■ REQUIREMENT ■
This exercise calls for the records to be repeated in full, exactly as written.
___ DATA FOR THIS EXERCISE ___
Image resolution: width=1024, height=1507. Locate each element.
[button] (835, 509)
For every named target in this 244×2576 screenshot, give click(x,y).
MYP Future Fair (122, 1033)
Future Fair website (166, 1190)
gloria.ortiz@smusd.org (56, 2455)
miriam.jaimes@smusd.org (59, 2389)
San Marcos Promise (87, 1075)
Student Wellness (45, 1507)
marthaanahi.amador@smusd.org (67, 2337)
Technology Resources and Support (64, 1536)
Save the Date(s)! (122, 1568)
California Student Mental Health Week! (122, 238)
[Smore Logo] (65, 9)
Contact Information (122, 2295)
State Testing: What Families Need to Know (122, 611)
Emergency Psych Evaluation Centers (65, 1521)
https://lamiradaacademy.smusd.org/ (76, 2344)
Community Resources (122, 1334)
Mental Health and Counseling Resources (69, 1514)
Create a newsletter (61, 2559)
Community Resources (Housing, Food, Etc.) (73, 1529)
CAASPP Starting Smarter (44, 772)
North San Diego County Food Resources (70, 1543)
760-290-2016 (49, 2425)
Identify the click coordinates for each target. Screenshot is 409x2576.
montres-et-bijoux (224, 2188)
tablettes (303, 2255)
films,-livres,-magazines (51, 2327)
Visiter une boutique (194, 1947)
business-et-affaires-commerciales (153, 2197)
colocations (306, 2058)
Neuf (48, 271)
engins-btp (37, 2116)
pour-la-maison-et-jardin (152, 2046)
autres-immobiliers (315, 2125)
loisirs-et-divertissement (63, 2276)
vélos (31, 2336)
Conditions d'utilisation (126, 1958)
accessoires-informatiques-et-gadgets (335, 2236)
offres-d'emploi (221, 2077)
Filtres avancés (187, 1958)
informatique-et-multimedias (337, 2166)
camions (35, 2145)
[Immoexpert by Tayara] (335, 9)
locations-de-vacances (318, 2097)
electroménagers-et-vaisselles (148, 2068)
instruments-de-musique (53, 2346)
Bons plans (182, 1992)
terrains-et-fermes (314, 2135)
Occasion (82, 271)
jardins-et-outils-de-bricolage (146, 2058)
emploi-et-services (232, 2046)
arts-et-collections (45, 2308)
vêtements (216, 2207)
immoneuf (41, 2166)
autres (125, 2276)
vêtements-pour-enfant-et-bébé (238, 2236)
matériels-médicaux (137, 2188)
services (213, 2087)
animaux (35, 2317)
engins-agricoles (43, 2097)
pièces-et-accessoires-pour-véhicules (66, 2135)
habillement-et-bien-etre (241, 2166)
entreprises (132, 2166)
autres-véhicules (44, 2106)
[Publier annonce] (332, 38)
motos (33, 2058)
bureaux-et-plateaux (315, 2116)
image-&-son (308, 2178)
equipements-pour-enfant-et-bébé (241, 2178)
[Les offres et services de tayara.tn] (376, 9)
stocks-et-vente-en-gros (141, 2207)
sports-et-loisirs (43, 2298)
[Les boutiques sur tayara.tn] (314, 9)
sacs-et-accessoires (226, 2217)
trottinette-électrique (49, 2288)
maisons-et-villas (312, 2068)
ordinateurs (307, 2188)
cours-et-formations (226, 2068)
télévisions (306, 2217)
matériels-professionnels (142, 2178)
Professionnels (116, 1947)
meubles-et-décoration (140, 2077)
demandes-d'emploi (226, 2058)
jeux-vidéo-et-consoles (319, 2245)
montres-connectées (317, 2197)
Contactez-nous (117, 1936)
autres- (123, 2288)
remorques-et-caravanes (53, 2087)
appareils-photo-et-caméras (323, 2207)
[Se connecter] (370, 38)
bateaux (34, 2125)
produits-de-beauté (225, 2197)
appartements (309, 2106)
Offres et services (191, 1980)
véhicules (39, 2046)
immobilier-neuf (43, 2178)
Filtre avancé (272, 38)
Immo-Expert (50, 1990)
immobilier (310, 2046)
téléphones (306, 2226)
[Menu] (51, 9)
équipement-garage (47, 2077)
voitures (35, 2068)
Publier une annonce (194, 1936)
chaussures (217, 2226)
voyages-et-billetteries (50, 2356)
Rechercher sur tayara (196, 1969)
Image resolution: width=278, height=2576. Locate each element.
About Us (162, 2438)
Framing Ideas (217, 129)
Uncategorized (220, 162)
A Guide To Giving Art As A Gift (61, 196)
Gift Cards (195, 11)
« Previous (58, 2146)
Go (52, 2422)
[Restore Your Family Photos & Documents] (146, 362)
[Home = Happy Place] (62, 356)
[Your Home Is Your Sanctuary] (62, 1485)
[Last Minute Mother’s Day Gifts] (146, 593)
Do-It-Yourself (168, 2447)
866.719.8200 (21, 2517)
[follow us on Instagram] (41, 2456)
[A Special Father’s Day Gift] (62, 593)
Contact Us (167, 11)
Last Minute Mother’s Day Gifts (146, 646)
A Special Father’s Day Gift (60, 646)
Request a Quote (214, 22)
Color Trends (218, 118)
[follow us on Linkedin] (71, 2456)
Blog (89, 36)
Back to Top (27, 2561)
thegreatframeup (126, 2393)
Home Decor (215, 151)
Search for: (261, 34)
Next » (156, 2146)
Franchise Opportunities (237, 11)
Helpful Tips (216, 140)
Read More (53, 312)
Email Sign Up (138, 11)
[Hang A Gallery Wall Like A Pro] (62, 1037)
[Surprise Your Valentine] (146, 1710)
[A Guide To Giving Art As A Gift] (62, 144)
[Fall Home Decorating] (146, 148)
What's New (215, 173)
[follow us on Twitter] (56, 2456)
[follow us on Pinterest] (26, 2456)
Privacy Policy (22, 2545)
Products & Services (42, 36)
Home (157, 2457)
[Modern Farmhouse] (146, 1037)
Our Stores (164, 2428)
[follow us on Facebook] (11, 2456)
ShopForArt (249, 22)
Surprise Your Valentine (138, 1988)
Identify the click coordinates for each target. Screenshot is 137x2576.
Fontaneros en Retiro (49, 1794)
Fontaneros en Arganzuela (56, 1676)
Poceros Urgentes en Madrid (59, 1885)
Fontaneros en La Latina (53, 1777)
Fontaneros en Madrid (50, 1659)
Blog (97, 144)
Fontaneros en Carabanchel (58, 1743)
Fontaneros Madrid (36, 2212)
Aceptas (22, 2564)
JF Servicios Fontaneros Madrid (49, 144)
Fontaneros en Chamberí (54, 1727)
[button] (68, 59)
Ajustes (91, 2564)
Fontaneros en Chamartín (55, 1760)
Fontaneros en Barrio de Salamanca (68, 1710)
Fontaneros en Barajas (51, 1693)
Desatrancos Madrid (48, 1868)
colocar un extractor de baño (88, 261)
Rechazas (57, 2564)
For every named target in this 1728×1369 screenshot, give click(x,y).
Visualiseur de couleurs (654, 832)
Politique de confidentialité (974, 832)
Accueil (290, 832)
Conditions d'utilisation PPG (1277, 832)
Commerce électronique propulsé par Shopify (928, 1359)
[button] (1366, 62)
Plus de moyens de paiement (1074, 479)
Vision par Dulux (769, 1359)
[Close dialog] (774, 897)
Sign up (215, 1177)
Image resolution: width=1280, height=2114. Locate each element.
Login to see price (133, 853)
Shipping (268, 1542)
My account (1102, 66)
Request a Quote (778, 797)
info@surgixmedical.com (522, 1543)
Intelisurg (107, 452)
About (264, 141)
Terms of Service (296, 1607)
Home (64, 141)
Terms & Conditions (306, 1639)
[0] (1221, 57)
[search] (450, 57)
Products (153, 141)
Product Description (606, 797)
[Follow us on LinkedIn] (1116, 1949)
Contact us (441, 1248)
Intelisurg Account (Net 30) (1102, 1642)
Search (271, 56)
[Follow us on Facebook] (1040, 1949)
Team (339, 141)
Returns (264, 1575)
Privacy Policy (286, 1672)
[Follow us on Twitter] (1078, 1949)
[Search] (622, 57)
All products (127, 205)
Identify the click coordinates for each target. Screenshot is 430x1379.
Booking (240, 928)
___
■ RESPONSE ■
Image resolution: width=1024, height=1507. Locate each element.
[button] (835, 509)
For every named target in this 244×2576 screenshot, give click(x,y).
MYP Future Fair (122, 1033)
Future Fair website (166, 1190)
gloria.ortiz@smusd.org (56, 2455)
miriam.jaimes@smusd.org (59, 2389)
San Marcos Promise (87, 1075)
Student Wellness (45, 1507)
marthaanahi.amador@smusd.org (67, 2337)
Technology Resources and Support (64, 1536)
Save the Date(s)! (122, 1568)
California Student Mental Health Week! (122, 238)
[Smore Logo] (65, 9)
Contact Information (122, 2295)
State Testing: What Families Need to Know (122, 611)
Emergency Psych Evaluation Centers (65, 1521)
https://lamiradaacademy.smusd.org/ (76, 2344)
Community Resources (122, 1334)
Mental Health and Counseling Resources (69, 1514)
Create a newsletter (61, 2559)
Community Resources (Housing, Food, Etc.) (73, 1529)
CAASPP Starting Smarter (44, 772)
North San Diego County Food Resources (70, 1543)
760-290-2016 (49, 2425)
Identify the click coordinates for each target. Screenshot is 409x2576.
montres-et-bijoux (224, 2188)
tablettes (303, 2255)
films,-livres,-magazines (51, 2327)
Visiter une boutique (194, 1947)
business-et-affaires-commerciales (153, 2197)
colocations (306, 2058)
Neuf (48, 271)
engins-btp (37, 2116)
pour-la-maison-et-jardin (152, 2046)
autres-immobiliers (315, 2125)
loisirs-et-divertissement (63, 2276)
vélos (31, 2336)
Conditions d'utilisation (126, 1958)
accessoires-informatiques-et-gadgets (335, 2236)
offres-d'emploi (221, 2077)
Filtres avancés (187, 1958)
informatique-et-multimedias (337, 2166)
camions (35, 2145)
[Immoexpert by Tayara] (335, 9)
locations-de-vacances (318, 2097)
electroménagers-et-vaisselles (148, 2068)
instruments-de-musique (53, 2346)
Bons plans (182, 1992)
terrains-et-fermes (314, 2135)
Occasion (82, 271)
jardins-et-outils-de-bricolage (146, 2058)
emploi-et-services (232, 2046)
arts-et-collections (45, 2308)
vêtements (216, 2207)
immoneuf (41, 2166)
autres (125, 2276)
vêtements-pour-enfant-et-bébé (238, 2236)
matériels-médicaux (137, 2188)
services (213, 2087)
animaux (35, 2317)
engins-agricoles (43, 2097)
pièces-et-accessoires-pour-véhicules (66, 2135)
habillement-et-bien-etre (241, 2166)
entreprises (132, 2166)
autres-véhicules (44, 2106)
[Publier annonce] (332, 38)
motos (33, 2058)
bureaux-et-plateaux (315, 2116)
image-&-son (308, 2178)
equipements-pour-enfant-et-bébé (241, 2178)
[Les offres et services de tayara.tn] (376, 9)
stocks-et-vente-en-gros (141, 2207)
sports-et-loisirs (43, 2298)
[Les boutiques sur tayara.tn] (314, 9)
sacs-et-accessoires (226, 2217)
trottinette-électrique (49, 2288)
maisons-et-villas (312, 2068)
ordinateurs (307, 2188)
cours-et-formations (226, 2068)
télévisions (306, 2217)
matériels-professionnels (142, 2178)
Professionnels (116, 1947)
meubles-et-décoration (140, 2077)
demandes-d'emploi (226, 2058)
jeux-vidéo-et-consoles (319, 2245)
montres-connectées (317, 2197)
Contactez-nous (117, 1936)
autres- (123, 2288)
remorques-et-caravanes (53, 2087)
appareils-photo-et-caméras (323, 2207)
[Se connecter] (370, 38)
bateaux (34, 2125)
produits-de-beauté (225, 2197)
appartements (309, 2106)
Offres et services (191, 1980)
véhicules (39, 2046)
immobilier-neuf (43, 2178)
Filtre avancé (272, 38)
Immo-Expert (50, 1990)
immobilier (310, 2046)
téléphones (306, 2226)
[Menu] (51, 9)
équipement-garage (47, 2077)
voitures (35, 2068)
Publier une annonce (194, 1936)
chaussures (217, 2226)
voyages-et-billetteries (50, 2356)
Rechercher sur tayara (196, 1969)
Image resolution: width=278, height=2576. Locate each element.
About Us (162, 2438)
Framing Ideas (217, 129)
Uncategorized (220, 162)
A Guide To Giving Art As A Gift (61, 196)
Gift Cards (195, 11)
« Previous (58, 2146)
Go (52, 2422)
[Restore Your Family Photos & Documents] (146, 362)
[Home = Happy Place] (62, 356)
[Your Home Is Your Sanctuary] (62, 1485)
[Last Minute Mother’s Day Gifts] (146, 593)
Do-It-Yourself (168, 2447)
866.719.8200 (21, 2517)
[follow us on Instagram] (41, 2456)
[A Special Father’s Day Gift] (62, 593)
Contact Us (167, 11)
Last Minute Mother’s Day Gifts (146, 646)
A Special Father’s Day Gift (60, 646)
Request a Quote (214, 22)
Color Trends (218, 118)
[follow us on Linkedin] (71, 2456)
Blog (89, 36)
Back to Top (27, 2561)
thegreatframeup (126, 2393)
Home Decor (215, 151)
Search for: (261, 34)
Next » (156, 2146)
Franchise Opportunities (237, 11)
Helpful Tips (216, 140)
Read More (53, 312)
Email Sign Up (138, 11)
[Hang A Gallery Wall Like A Pro] (62, 1037)
[Surprise Your Valentine] (146, 1710)
[A Guide To Giving Art As A Gift] (62, 144)
[Fall Home Decorating] (146, 148)
What's New (215, 173)
[follow us on Twitter] (56, 2456)
[follow us on Pinterest] (26, 2456)
Privacy Policy (22, 2545)
Products & Services (42, 36)
Home (157, 2457)
[Modern Farmhouse] (146, 1037)
Our Stores (164, 2428)
[follow us on Facebook] (11, 2456)
ShopForArt (249, 22)
Surprise Your Valentine (138, 1988)
Identify the click coordinates for each target. Screenshot is 137x2576.
Fontaneros en Retiro (49, 1794)
Fontaneros en Arganzuela (56, 1676)
Poceros Urgentes en Madrid (59, 1885)
Fontaneros en La Latina (53, 1777)
Fontaneros en Madrid (50, 1659)
Blog (97, 144)
Fontaneros en Carabanchel (58, 1743)
Fontaneros Madrid (36, 2212)
Aceptas (22, 2564)
JF Servicios Fontaneros Madrid (49, 144)
Fontaneros en Chamberí (54, 1727)
[button] (68, 59)
Ajustes (91, 2564)
Fontaneros en Chamartín (55, 1760)
Fontaneros en Barrio de Salamanca (68, 1710)
Fontaneros en Barajas (51, 1693)
Desatrancos Madrid (48, 1868)
colocar un extractor de baño (88, 261)
Rechazas (57, 2564)
For every named target in this 1728×1369 screenshot, give click(x,y).
Visualiseur de couleurs (654, 832)
Politique de confidentialité (974, 832)
Accueil (290, 832)
Conditions d'utilisation PPG (1277, 832)
Commerce électronique propulsé par Shopify (928, 1359)
[button] (1366, 62)
Plus de moyens de paiement (1074, 479)
Vision par Dulux (769, 1359)
[Close dialog] (774, 897)
Sign up (215, 1177)
Image resolution: width=1280, height=2114. Locate each element.
Login to see price (133, 853)
Shipping (268, 1542)
My account (1102, 66)
Request a Quote (778, 797)
info@surgixmedical.com (522, 1543)
Intelisurg (107, 452)
About (264, 141)
Terms of Service (296, 1607)
Home (64, 141)
Terms & Conditions (306, 1639)
[0] (1221, 57)
[search] (450, 57)
Products (153, 141)
Product Description (606, 797)
[Follow us on LinkedIn] (1116, 1949)
Contact us (441, 1248)
Intelisurg Account (Net 30) (1102, 1642)
Search (271, 56)
[Follow us on Facebook] (1040, 1949)
Team (339, 141)
Returns (264, 1575)
Privacy Policy (286, 1672)
[Follow us on Twitter] (1078, 1949)
[Search] (622, 57)
All products (127, 205)
Identify the click coordinates for each target. Screenshot is 430x1379.
Booking (240, 928)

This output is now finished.